Ein längerer Nachruf lässt Ihnen größere Freiheit bei der Gestaltung. Der Inhalt ergibt sich aus Ihrer persönlichen Beziehung zum Verstorbenen – Sie können selbst wählen, auf welche Ereignisse und Lebensstationen Sie eingehen möchten:

  • Berufliche Erfolge und persönliche Verdienste
  • Positive Eigenschaften des Verstorbenen
  • Erinnerungen und Anekdoten aus seinem Leben
  • Einzelheiten zum Schicksalsweg (z. B. Kampf gegen Krankheit)
  • Einfluss auf andere Menschen und Vermächtnis

Tipp: Wenn Sie einen längeren Nachruf oder Nekrolog verfassen wollen, können Sie sich am Aufbau einer Grabrede für die Trauerfeier orientieren.

Unterschied zur Trauerrede

Ein Nachruf und eine Trauerrede können inhaltlich sehr ähnlich sein. Sie unterscheiden sich in erster Linie darin, dass die Trauerrede oder Grabrede bei der Beerdigung vorgetragen wird. Dies geschieht in der Regel durch einen Geistlichen oder einen professionellen Trauerredner.

Warum verfasst man einen Nachruf?

Mit einem Nachruf drücken Sie in erster Linie Ihre Wertschätzung für den Verstorbenen, seinen Lebensweg und sein Wirken aus. Sie erweisen ihm die letzte Ehre und regen die Leser oder Zuhörer dazu an, ihre eigene Verbundenheit zum Verstorbenen zu reflektieren und ihm ein ehrendes Andenken zu bewahren.

Einen Nachruf zu schreiben kann aber auch Teil Ihrer persönlichen Trauerarbeit sein. Durch die Auseinandersetzung mit dem Verstorbenen und seinem Leben frischen Sie persönliche Erinnerungen auf. Es fällt Ihnen leichter, Abschied zu nehmen und den Tod zu akzeptieren, wenn Sie sich an schöne Erlebnisse und gemeinsam verbrachte Zeiten erinnern.

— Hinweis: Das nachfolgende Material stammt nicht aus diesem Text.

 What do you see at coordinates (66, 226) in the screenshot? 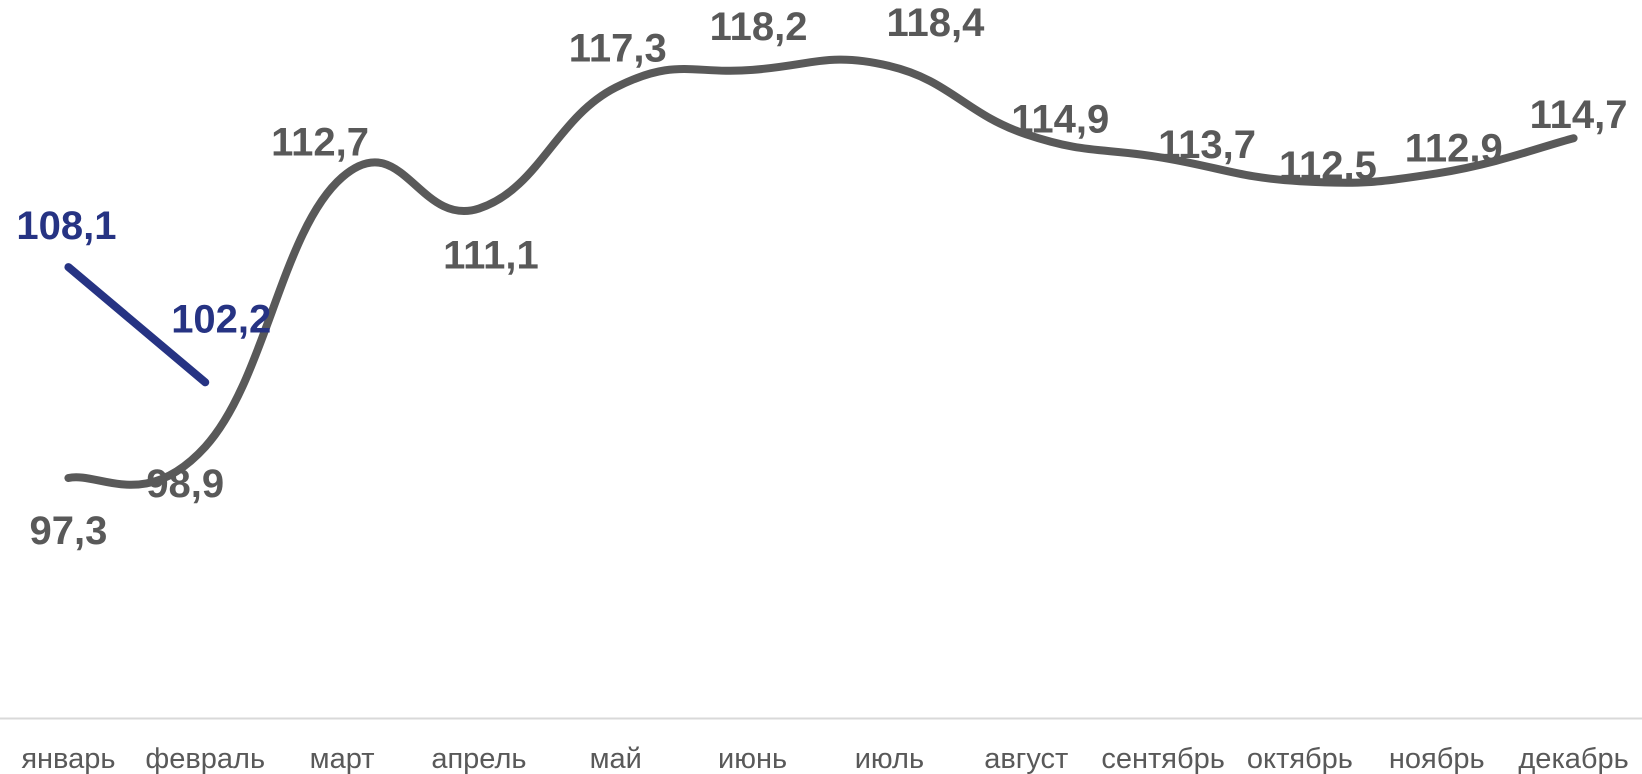
I see `series-2-data-label: 108,1` at bounding box center [66, 226].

Ein Nachruf kann den Hinterbliebenen Trost spenden

Auch auf die (anderen) Hinterbliebenen kann ein Nachruf tröstliche Wirkung haben: Der Verfasser drückt ihnen seine Anteilnahme aus. Sie sehen, dass der geliebte Mensch geschätzt wurde und positiv auf andere gewirkt hat. Genau wie eine Trauerkarte oder ein Kondolenzbrief kann ein Nekrolog also Trost spenden, auch lange nach der Beerdigung.

Zeitpunkt für einen Nachruf

Ihr Nachruf sollte keinesfalls vor der offiziellen Todesmitteilung durch die Angehörigen veröffentlicht werden. Im Idealfall erscheint er am selben Tag wie die Traueranzeige, aber auch eine spätere Veröffentlichung ist kein Problem.